**DIRECTIONS FOR THIS TASK**
In the entries below, count each line where "right" appears. Give the total and nothing more.

..........

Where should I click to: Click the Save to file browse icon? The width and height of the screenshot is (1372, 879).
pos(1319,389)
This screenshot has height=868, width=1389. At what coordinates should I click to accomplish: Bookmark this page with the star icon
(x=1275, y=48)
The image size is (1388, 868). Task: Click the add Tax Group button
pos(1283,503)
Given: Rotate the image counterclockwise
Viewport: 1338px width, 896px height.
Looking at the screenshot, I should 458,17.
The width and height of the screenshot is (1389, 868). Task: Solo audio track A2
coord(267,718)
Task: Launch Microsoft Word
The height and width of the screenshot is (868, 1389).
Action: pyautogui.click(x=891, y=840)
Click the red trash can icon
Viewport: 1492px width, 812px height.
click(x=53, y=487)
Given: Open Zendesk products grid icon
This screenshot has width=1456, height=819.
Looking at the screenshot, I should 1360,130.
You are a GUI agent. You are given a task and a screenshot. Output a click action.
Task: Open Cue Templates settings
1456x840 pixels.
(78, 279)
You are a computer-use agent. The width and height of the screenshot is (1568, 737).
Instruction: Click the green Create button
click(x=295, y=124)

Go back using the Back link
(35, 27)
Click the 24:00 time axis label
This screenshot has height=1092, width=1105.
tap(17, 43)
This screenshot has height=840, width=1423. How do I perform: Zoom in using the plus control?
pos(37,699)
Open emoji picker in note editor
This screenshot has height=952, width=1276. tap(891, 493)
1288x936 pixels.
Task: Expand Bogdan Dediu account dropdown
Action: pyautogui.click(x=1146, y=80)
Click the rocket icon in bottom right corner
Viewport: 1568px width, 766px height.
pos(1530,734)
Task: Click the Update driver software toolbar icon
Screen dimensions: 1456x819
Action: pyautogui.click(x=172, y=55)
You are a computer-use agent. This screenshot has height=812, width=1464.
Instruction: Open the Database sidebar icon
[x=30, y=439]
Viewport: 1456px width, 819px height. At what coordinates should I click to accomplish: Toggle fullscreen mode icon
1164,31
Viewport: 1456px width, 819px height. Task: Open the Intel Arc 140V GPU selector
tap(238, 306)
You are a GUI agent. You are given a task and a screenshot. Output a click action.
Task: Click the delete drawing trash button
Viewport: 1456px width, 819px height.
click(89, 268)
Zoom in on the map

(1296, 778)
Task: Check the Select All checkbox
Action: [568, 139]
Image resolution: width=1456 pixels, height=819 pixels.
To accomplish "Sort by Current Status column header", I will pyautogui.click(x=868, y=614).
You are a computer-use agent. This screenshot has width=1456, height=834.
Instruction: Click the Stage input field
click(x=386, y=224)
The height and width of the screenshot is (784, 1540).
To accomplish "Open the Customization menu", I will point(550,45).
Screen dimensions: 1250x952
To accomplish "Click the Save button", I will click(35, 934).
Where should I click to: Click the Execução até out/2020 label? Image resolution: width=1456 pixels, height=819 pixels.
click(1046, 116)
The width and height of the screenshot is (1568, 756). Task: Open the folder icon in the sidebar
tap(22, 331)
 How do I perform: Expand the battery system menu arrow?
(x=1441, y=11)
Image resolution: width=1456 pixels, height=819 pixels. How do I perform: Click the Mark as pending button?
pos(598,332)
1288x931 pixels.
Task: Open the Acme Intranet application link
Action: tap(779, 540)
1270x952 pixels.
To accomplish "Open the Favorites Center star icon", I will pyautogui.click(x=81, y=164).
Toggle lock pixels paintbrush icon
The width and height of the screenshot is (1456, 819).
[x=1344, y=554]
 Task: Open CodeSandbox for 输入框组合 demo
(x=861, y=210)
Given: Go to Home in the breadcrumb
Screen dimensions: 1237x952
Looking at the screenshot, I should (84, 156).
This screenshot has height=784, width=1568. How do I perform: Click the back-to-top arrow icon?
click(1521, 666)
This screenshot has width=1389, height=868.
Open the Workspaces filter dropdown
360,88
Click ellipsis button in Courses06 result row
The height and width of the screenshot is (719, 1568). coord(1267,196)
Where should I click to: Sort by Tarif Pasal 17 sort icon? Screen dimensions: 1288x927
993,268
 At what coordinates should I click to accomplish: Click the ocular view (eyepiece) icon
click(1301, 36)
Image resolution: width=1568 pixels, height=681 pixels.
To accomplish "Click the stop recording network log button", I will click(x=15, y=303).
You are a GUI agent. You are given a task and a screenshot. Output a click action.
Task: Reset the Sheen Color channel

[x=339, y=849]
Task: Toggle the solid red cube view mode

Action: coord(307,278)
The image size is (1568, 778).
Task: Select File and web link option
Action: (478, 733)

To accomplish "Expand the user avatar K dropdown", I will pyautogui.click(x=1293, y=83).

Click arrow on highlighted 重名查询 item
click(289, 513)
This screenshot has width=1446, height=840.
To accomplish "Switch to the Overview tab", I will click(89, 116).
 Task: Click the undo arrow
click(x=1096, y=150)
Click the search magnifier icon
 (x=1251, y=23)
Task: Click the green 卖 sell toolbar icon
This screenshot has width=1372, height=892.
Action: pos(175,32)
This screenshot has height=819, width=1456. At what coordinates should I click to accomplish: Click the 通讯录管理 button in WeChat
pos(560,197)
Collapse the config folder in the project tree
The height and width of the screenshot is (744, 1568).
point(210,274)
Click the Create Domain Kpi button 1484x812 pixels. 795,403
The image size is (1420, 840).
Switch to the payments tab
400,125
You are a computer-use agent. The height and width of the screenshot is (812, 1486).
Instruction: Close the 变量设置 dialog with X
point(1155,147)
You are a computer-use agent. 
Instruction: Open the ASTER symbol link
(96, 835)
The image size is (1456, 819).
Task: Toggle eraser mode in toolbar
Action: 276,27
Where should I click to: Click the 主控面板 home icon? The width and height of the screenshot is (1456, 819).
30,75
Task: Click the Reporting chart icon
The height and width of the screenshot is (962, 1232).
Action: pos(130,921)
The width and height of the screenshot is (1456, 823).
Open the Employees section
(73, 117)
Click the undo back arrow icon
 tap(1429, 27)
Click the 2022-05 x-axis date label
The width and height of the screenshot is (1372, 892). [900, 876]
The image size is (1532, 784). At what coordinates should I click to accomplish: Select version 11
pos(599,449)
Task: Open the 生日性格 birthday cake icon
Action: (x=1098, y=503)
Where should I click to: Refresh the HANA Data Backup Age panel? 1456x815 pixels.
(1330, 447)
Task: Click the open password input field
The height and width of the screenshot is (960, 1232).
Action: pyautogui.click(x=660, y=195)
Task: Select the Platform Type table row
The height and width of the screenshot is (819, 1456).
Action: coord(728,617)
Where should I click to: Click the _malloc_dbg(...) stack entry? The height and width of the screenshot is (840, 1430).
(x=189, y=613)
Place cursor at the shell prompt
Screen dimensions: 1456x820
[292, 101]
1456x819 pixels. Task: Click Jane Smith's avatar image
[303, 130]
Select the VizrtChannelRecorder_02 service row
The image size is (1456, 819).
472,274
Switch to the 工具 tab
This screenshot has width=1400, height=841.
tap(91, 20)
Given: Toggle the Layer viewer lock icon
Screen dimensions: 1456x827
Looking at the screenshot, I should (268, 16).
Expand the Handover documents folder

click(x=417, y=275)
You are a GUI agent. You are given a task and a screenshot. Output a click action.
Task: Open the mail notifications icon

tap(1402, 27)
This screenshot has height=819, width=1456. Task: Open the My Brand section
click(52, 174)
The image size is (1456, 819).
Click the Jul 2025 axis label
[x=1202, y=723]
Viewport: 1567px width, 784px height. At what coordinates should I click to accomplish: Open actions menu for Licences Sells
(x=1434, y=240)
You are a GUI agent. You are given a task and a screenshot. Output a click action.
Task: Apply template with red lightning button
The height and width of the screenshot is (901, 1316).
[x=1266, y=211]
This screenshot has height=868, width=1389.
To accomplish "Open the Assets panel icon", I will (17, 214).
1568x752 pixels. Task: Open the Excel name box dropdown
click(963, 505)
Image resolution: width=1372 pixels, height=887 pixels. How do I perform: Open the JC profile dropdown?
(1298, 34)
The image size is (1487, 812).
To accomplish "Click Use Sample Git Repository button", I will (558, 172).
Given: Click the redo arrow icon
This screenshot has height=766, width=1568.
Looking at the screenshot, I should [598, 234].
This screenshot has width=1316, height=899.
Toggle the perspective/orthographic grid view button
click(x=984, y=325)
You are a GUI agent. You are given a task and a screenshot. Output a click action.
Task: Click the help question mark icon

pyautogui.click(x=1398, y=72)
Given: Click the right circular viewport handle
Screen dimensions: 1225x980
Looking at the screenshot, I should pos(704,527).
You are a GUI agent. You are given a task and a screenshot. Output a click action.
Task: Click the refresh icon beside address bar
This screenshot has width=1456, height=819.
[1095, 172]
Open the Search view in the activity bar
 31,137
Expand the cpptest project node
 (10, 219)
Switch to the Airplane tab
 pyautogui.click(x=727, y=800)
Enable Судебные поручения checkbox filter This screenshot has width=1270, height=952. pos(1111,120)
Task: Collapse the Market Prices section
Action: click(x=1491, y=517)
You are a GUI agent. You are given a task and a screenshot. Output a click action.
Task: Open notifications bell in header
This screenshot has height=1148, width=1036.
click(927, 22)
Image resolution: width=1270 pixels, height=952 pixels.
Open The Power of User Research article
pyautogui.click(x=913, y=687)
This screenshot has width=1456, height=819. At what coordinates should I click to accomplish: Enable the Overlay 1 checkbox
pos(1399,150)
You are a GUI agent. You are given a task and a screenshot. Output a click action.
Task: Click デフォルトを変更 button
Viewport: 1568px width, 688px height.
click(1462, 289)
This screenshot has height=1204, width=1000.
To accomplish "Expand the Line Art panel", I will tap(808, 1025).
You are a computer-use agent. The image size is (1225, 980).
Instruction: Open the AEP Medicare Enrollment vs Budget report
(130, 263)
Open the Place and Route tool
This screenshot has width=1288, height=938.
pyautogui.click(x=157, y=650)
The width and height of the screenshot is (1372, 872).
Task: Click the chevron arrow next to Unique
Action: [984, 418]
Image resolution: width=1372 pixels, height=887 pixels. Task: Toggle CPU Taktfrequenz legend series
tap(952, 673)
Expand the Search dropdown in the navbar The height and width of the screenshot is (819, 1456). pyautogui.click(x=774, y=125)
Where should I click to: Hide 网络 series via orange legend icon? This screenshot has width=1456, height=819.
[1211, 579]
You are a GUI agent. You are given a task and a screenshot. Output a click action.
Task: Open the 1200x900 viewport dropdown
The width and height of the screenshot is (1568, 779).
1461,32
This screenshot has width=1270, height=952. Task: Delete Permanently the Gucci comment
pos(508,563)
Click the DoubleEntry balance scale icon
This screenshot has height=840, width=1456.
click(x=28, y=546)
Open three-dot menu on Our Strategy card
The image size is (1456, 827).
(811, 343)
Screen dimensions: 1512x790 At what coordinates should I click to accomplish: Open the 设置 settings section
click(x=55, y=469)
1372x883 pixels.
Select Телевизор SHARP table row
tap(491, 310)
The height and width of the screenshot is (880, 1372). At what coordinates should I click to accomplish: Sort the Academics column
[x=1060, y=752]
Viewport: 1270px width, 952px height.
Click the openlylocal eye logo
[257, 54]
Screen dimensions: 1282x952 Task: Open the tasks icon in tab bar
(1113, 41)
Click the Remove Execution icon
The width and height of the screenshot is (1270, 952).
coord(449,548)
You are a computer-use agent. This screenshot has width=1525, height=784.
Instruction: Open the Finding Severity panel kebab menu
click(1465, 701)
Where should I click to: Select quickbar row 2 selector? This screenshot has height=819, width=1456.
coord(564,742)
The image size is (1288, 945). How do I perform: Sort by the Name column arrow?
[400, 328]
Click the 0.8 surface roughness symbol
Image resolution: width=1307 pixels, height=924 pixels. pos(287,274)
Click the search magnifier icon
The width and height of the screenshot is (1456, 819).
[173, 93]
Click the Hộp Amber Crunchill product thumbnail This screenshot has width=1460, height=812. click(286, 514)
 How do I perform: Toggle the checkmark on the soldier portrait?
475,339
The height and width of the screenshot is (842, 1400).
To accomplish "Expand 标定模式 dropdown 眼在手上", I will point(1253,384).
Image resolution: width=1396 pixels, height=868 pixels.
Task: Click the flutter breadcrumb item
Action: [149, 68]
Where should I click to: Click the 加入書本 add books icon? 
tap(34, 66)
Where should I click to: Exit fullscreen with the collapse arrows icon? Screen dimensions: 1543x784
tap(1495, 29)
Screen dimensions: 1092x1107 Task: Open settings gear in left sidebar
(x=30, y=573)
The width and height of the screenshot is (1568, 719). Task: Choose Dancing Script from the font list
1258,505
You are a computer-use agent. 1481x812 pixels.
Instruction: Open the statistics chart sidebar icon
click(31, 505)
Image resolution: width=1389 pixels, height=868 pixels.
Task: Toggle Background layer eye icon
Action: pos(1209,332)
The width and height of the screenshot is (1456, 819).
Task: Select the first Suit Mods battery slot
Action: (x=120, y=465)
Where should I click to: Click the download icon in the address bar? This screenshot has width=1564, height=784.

..........

**SOLUTION**
2